Bronstein is more than aware of his liberated position outside the profession that enables him to employ and critique the vocabulary of a discipline of which he is happily not part. His is a process of role play, of imagining a client and a brief and getting into character, but remaining safely removed from the realities of construction. He is not interested in the technicalities of building, nor even in the rules of proportion, and is bored by Rossi’s writings on the city. But would he build at scale, given the chance? “In an instant!” he responds. “But it would have to be very gestural.”

The ICA show features a monumental box – one of his largest works to date. It is a flimsy plywood shell capped with a heavy off-the-peg cornice – a kind of inverted mirror image of the blank interior of the gallery, inside which it barely fits. He has also built a miniature opera house on a hill outside Zurich, a pavilion for an audience of five to watch the performance of a single Scarlatti aria. In Copenhagen, meanwhile, his show features a giant Ledoux-style pissoir, in which visitors will be invited to urinate, little spouts draining out on to the gallery floor. “I think it is an overlooked aspect of architecture, that people regularly piss against buildings,” he says. “This is a homage to the right of the human to piss.”

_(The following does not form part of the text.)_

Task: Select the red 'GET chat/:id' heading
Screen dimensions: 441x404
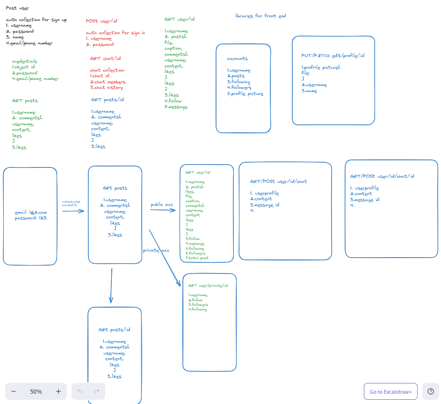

As for contemporary architects he admires, he shrugs with lack of interest, although admits to liking Caruso St John’s proposals for Tate Britain – “because they are unashamedly ornamented” – but thinks the lacy facade of the practice’s Nottingham Contemporary gallery is “just sort of tacky”.

And Prince Charles and his band of modern traditionalists? “I quite like the theatre of gaudiness, the tacky horror of the whole situation,” he giggles. “Yeah, fuck it, bring it on.”